> _Gestellte Aufgabe_
Nenne alle Ausdrücke, die im Textauszug über die Herkunft des Namens Eleanor Rigby in Anführungszeichen stehen.

> _Textauszug_
--*--

Eleanor Rigby und der Grabstein

Wie McCartney auf den Namen seiner Protagonistin stieß, ließ sich nie eindeutig klären. Laut McCartney nahm er den Vornamen von Eleanor Bron, der Hauptdarstellerin in „Help!“, und den Nachnamen von einem Firmenschild, das er in Bristol gesehen hatte: Rigby & Evans Ltd., Wine and Spirit Shippers. Lionel Bart, der Komponist des Musicals „Oliver!“, behauptet indes, er sei mit McCartney über einen Londoner Friedhof gegangen, als sie auf einem Grabstein „Eleanor Bygraves“ lasen. McCartney habe behauptet, dass er diesen Namen für einen neuen Song nutzen wolle.

--*--

> _Datenauszug_
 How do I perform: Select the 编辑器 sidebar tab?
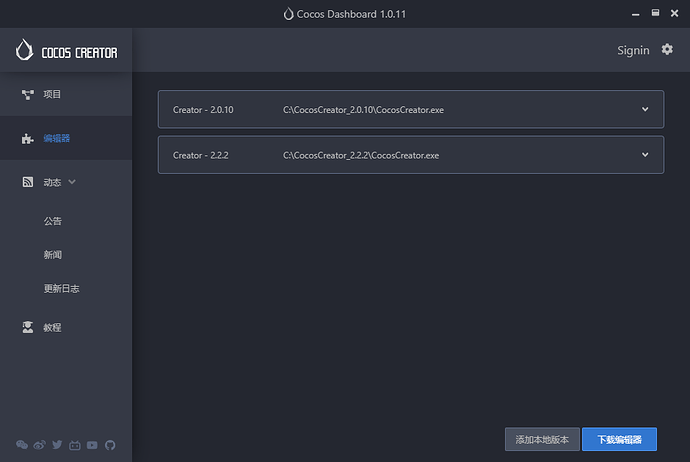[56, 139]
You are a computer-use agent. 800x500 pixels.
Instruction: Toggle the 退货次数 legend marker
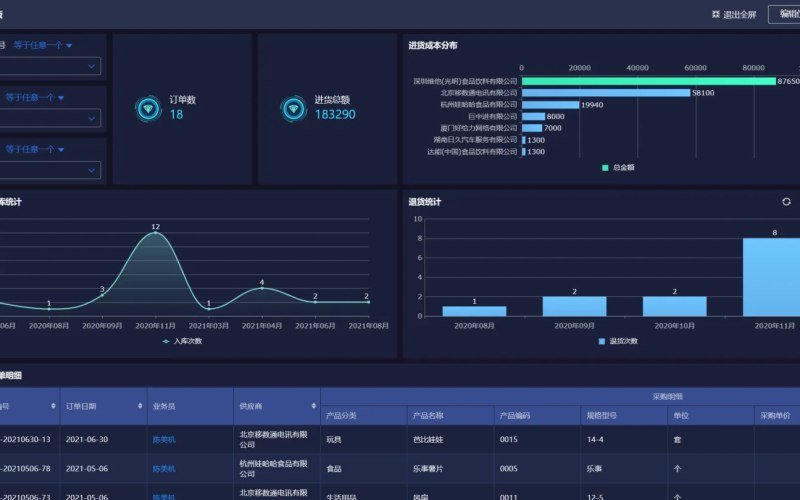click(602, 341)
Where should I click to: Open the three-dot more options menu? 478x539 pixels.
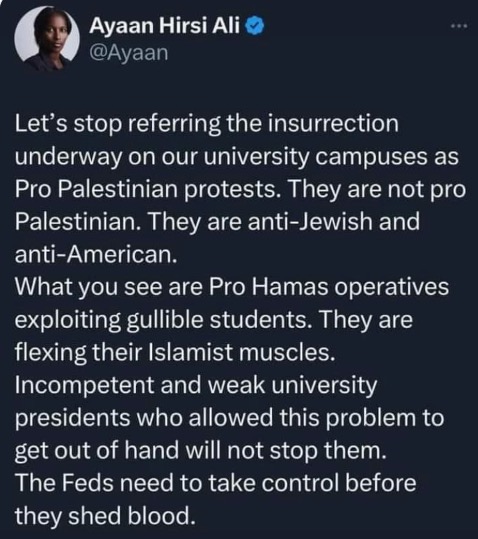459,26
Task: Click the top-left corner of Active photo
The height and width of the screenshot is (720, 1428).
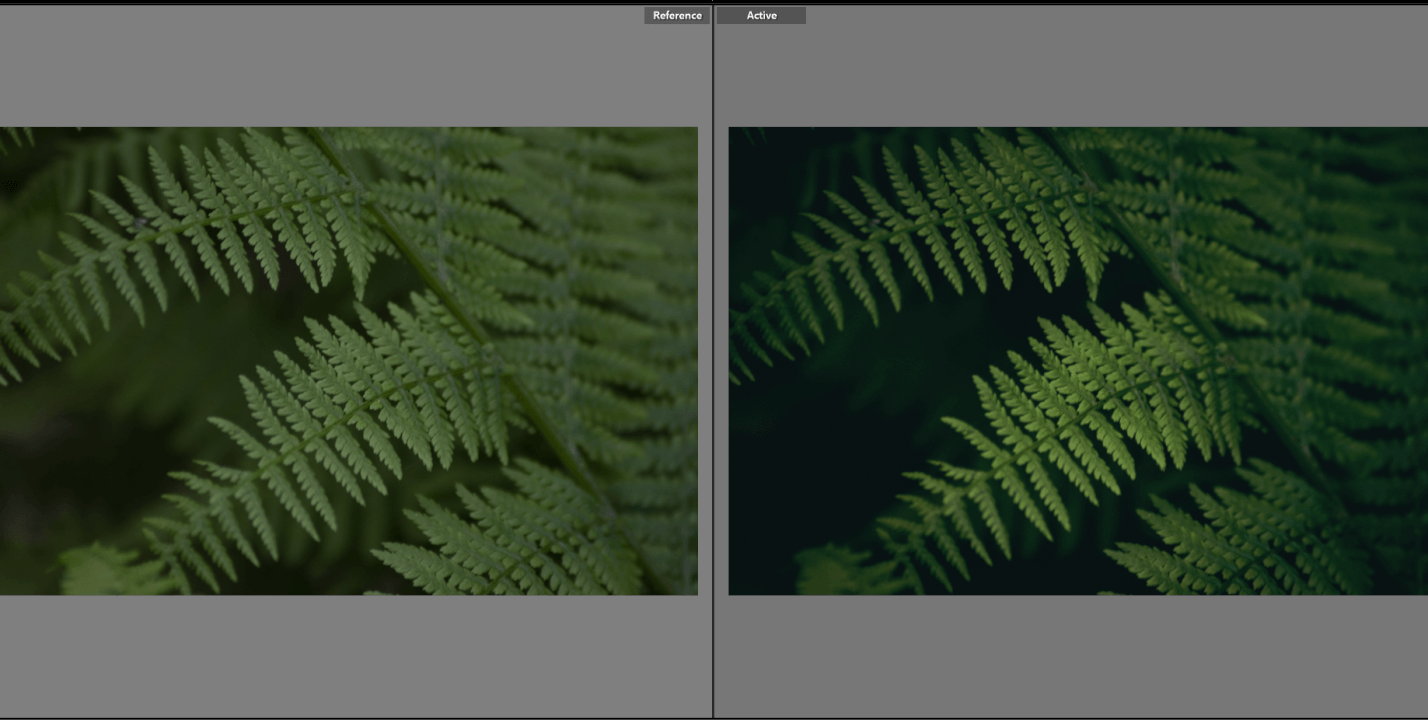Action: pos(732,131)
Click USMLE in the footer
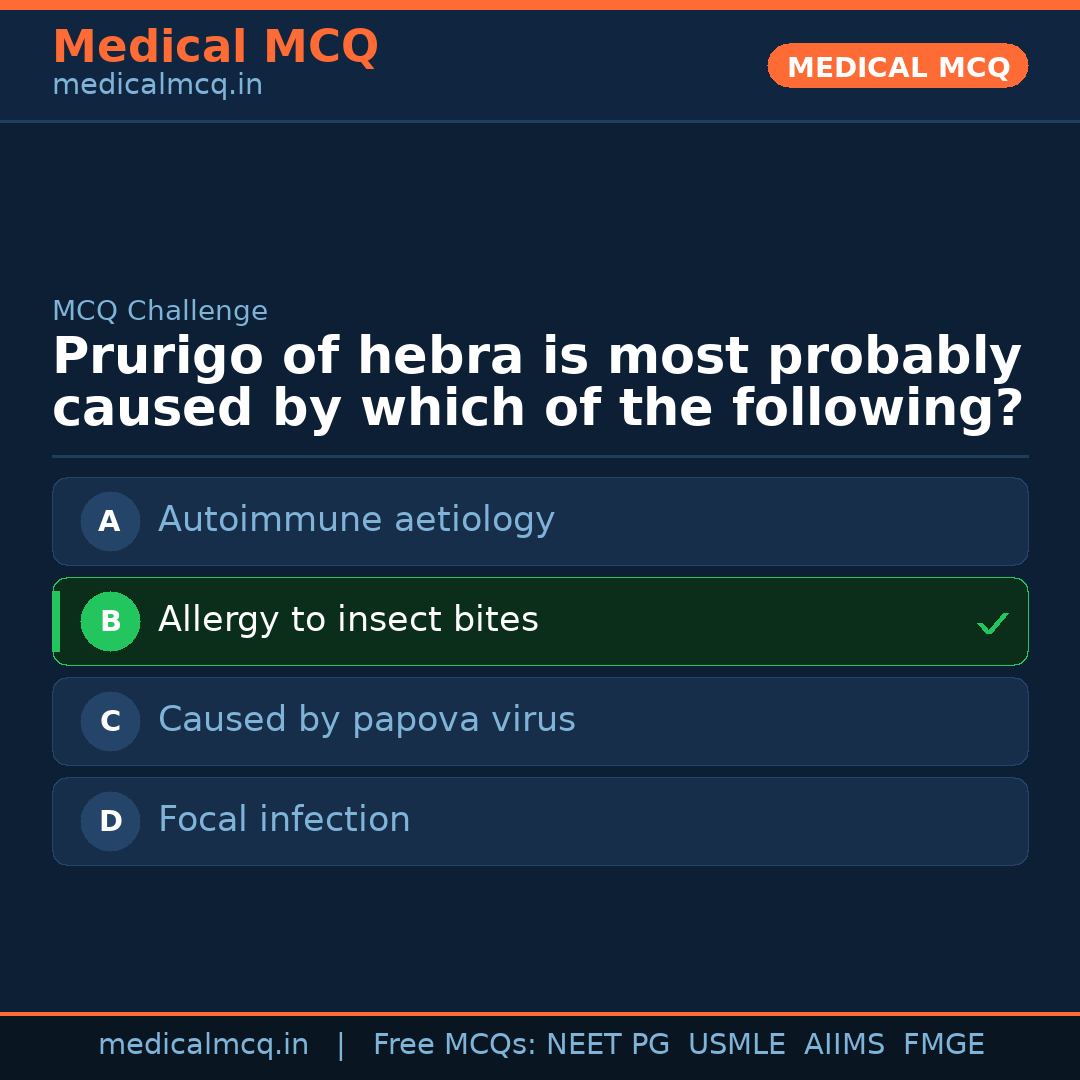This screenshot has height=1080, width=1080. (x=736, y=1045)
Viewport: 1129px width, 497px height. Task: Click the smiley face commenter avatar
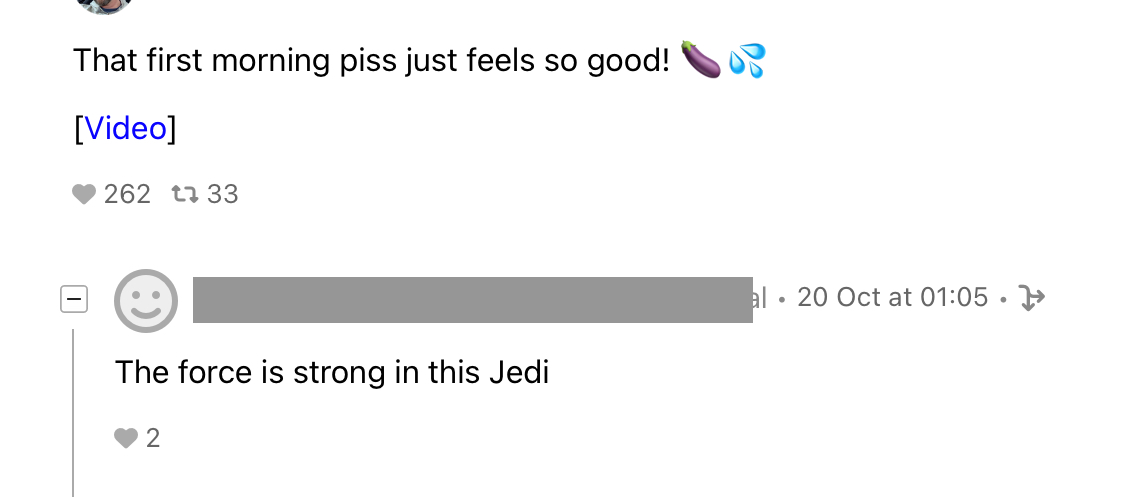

--*--

> _Lösung_
- Help!
- Oliver!
- Eleanor Bygraves